Temple Animal Shelter

A cat awaits adoption last week at the Temple Animal Shelter.

Furry friends soon will be more plentiful for potential Temple pet owners as the city plans an expansion of the animal shelter.

Temple city officials plan on expanding the shelter in the next two or three years by issuing certificate of obligation bonds. The need for the expansion comes as the city continues to grow and the number of animals in the shelter is constantly at capacity.

“As the shelter is almost always at capacity, the current hope is to expand the shelter and increase the capacity of the shelter as the city continues to grow,” Amy Strunk, animal shelter supervisor, said. “Additional space would provide the ability to separate intake or newly arrived animals from animals that are available for adoption. It would lessen the overcrowding of the current dog runs.”

Strunk said the shelter is almost always at or near capacity, with resources set aside to care for the animals being “very limited.”

While the Temple animal shelter is designated as a limited no-kill shelter, it can only hold up to 34 dogs and 22 cats at any one time. Strunk said the shelter usually sees about 140 adoptions each month, with another 47 animals being picked up by their owners.

Last year, Strunk said the shelter was able to take in more than 3,500 animals, including cats, dogs and wildlife. More than 2,100 animals were adopted or released to their owners.

“One of our main concerns is the growth of the animal population, not only of stray animals, but of those that are over bred,” Strunk said. “Although we do everything in our power to ensure that every animal receives the proper care and attention it needs, resources are very limited. We urge our residents to take every effort to spay or neuter their pets in order to help control the growing number of stray animals.”

Strunk said the shelter tries to limit the number of animals that get euthanized. Last year, about 25 percent of the animals were put down, mainly because of health issues, injuries or overly aggressive tendencies.
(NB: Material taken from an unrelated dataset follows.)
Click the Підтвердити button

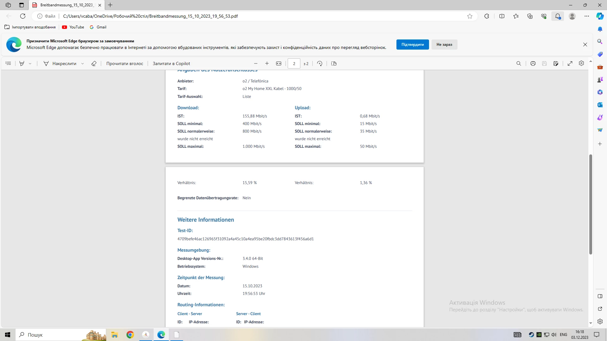(412, 45)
The shelter took in 3,188 cats and dogs in 2019, with 1,748 adopted, 482 reclaimed by their owners and 869 euthanized. The remaining 89 animals stayed in the shelter, contributing to over-crowded conditions.

The city also took in 361 wild animals, euthanized 55 and released 306.

City spokeswoman Laurie Simmons said the city considers its 73 percent adoption and reclamation rate above average considering the shelter takes in as many animals as possible without turning any away.

“Other cities in our area do not accept owner surrenders and turn animals away when their shelter is full,” Simmons said. “Some even separate their shelter numbers from their animal control numbers, so they can say they are a no-kill shelter.”

Simmons said the city hopes residents will make sure to spay and neuter their animals to help cut down on the number of pets crowding the shelter.


To help fix the capacity issues at the shelter, city officials plan on issuing certificate of obligation bonds in either fiscal year 2022 or 2023 to pay for an expansion of the shelter. Certificates of obligation are a type of debt the city can issue without having to go to the voters for approval.

City officials initially planned to put the issue before voters in a public safety bond this year, but decided to issue certificates of obligation instead.

Initial concepts for the planned additions to the shelter include an expansion of both cat and dog housing, and increasing the number of dog kennels from 30 to 70. The shelter also hopes to add outdoor pocket parks so residents can play with animals they are considering adopting.

Strunk said she also hopes the shelter can have an onsite veterinarian in the future who can spay and neuter animals prior to them being adopted.

New hours on Saturdays

The shelter announced a change in weekend hours to help accommodate more residents looking to adopt. Shelter hours on Saturday will start two hours earlier, at 10 a.m. instead of noon. The shelter will continue to close at 4 p.m. on Saturdays.

“Our goal in extending our Saturday hours is to increase the total number of adoptions,” Simmons said. “With additional time for families to visit the shelter on the weekends, we hope that more of our animals will find their forever homes, while also freeing up space for future animals coming in.”